Executive Summary First Farms Corporation started as a small animal feeds manufacturing in 1950s.
The company has expanded to other agribusiness products and set up nationwide facilities. Though the company has performed well, it has a dilemma – a huge deficit in the operating cash flows of Php 719 million despite increasing revenues. Also, return on equity (ROE) is decreasing. In analyzing the case, the group is taking the point of view of the Vice President for Finance – addressing the main issue of the source of the decrease in ROE.To determine the causes of the decrease, we looked into the different financial ratios and did trending using common size analysis.
Discussion of relevant issues revealed that the decrease in ROE is caused by the decreased efficiency in the utilization of current assets – especially accounts receivable. The group therefore recommends the further investigation of the increase in accounts receivable and inventory. I. Point of View This group is on the point of view of a Vice President – Finance II. Case Context The First Farms Corporation (FFC) started as a small animal feeds manufacturing plant in the 1950s.Since then, the company’s operation has expanded into fresh and frozen chicken, processed meat, and animal health product and feeds.

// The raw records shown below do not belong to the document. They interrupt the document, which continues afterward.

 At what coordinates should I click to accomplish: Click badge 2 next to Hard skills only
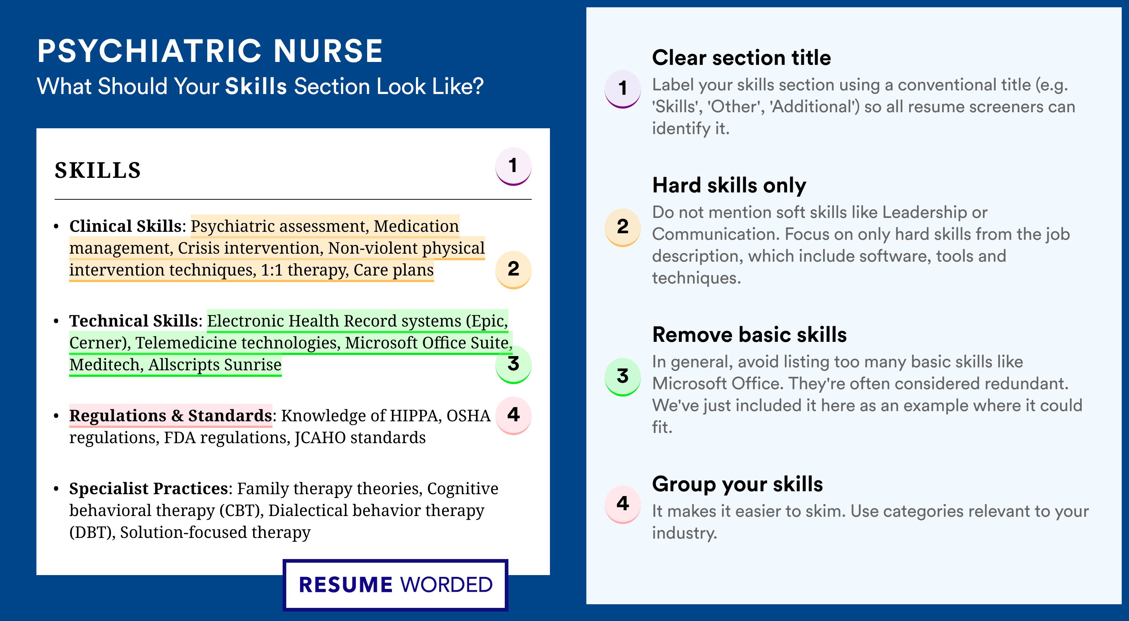(x=622, y=228)
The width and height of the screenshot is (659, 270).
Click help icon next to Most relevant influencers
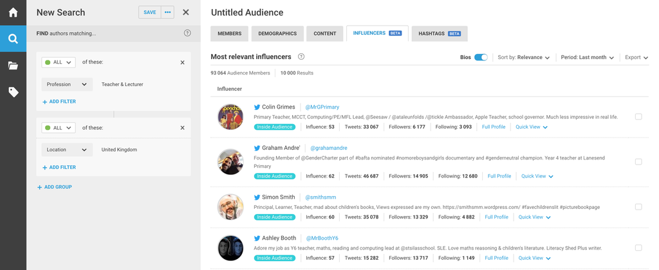(301, 57)
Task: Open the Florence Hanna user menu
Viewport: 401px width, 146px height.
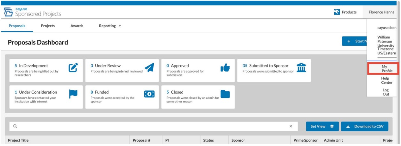Action: point(381,12)
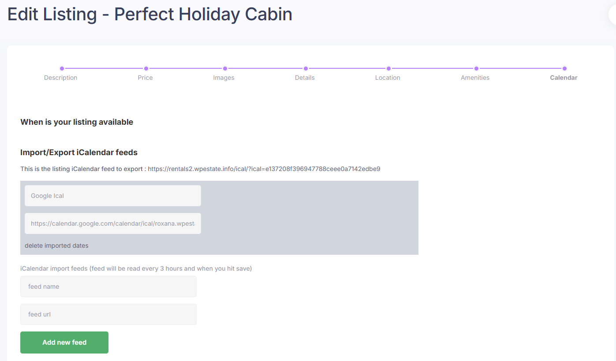
Task: Select the Calendar step label
Action: pyautogui.click(x=564, y=78)
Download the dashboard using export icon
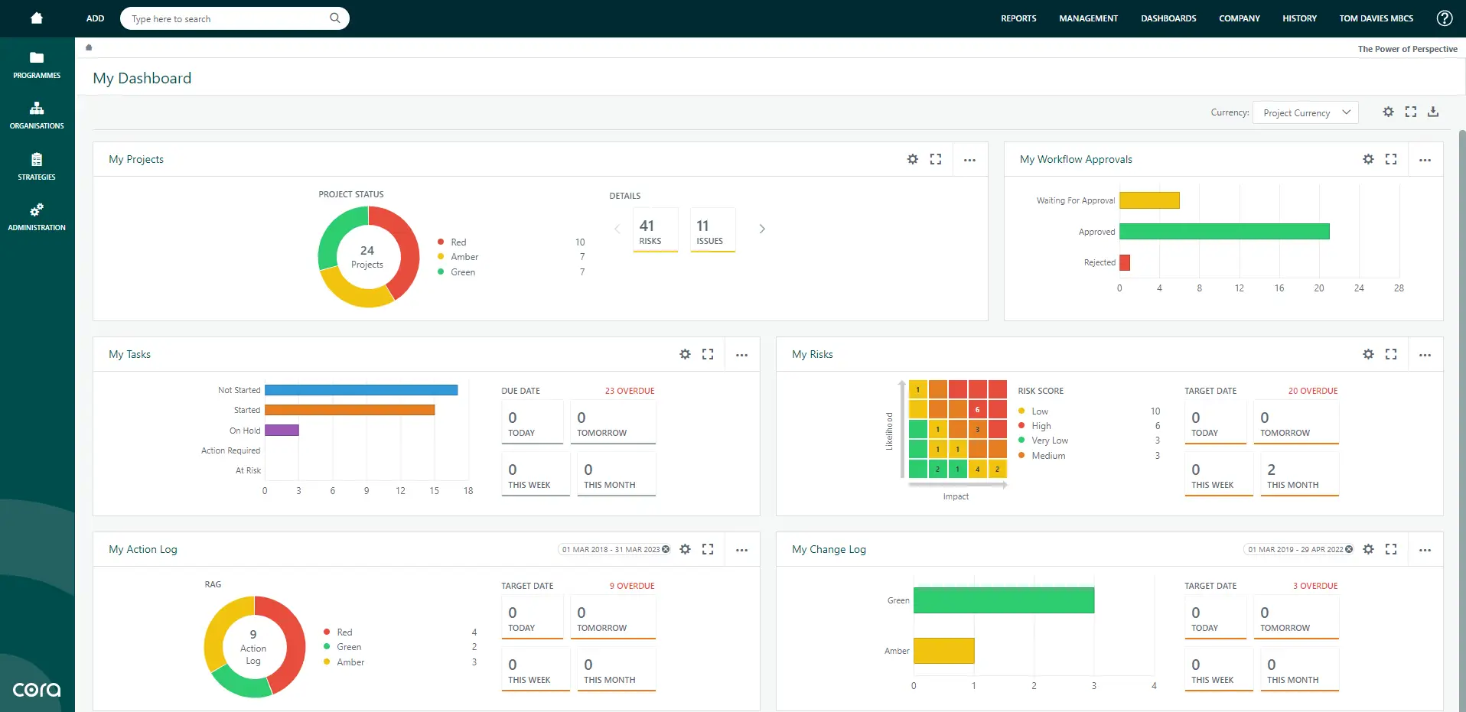Screen dimensions: 1466x712 coord(1433,112)
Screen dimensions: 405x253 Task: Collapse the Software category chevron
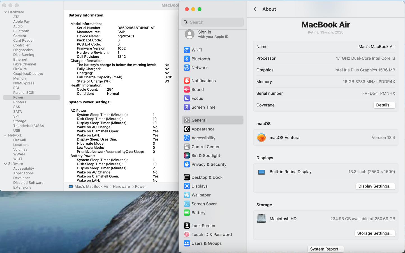pyautogui.click(x=5, y=164)
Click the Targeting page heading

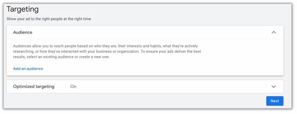click(x=23, y=9)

FFC went public in February 1995. Proceeds were used to expand operations, additional working capital and to retire part of the corporation’s long-term debt. In 1995, FFC posted a 44% increase in sales, and an 89% increase in net income, wresting industry leadership from Marigold. New product lines – like feeds contributed to the profitability of the company. The year also marked its entry into the fast-food business. With these developments, the ompany is proposing expansion in its chicken dressing plants, with the ultimate goal of doubling the capacity. This proposal of expansion is to be financed by short-term notes.
The industry is currently facing increasing costs of production and the possible impact of entry of imported chicken in 1998 when trade barriers are liberalized. III. Problem Definition • What could have caused the decline in ROE even with the sales growth and increasing net profit margin? IV. Framework of Analysis To investigate on the cause of the decline in ROE, we made use of the following financial ratios: Liquidity ratio • Net Profit Margin • Return on Asset • Operating Leverage So that we can easily identify unusual relationship of across time, we made use of the common size analysis. V. Discussion of Important Steps This group focused its attention on the decline of ROE. To further investigate on what could have caused this decline, the group checked the components on how the ROE is computed.
ROE (Return on Equity) is a product of the net profit margin, return on assets and operating leverage. When this group looked into the net profit margin, the group noticed that it is increasing.However, its operating profit says otherwise. This is caused by higher cost of input goods, such as corn, soybean meal, and fishmeal coupled with lower selling prices on chicken business due to stiff competition.
(Refer to Exhibit 1 for illustration) The group checked on the ROA. ROA (Return on Assets) would tell us the efficiency of the utilization of company’s assets. It’s ratio of sales over fixed assets has increased. This leads us to check on the components of its current assets.
From the common size analysis, accounts receivables and inventories have increased over the years.This has caused a negative operating cash flow for that year. The decreased in the proportion of assets, financed by debt, through its Initial Public Offering (IPO) of its outstanding common stock in1995, would reduce the operating leverage. These three combined would explain why the ROE dropped.
VI. Decision The group decides to examine further the reason behind the increase in Account Receivables and Inventories over the year. VII. Justification of Decision Further examination on the problem will lead this group in determining the cause of the High Inventory and increasing the Accounts Receivables.VIII.
Operationalize the Decision 1. Set up a meeting with the operations manager and the purchasing manager to explain their decision on stocking up inventories. 2. Conduct warehouse audit. These inventory figures found in the books might not be factual.
3. Push the purchasing manager to source out alternative sources of inputs that might offer lower cost or extended credit term. 4.
Meet with the Sales and Credit and Collection Dep’t. Heads to review customers’ accounts: whether they have extended terms to selected customers; or whether these customers have the capacity to pay back the company.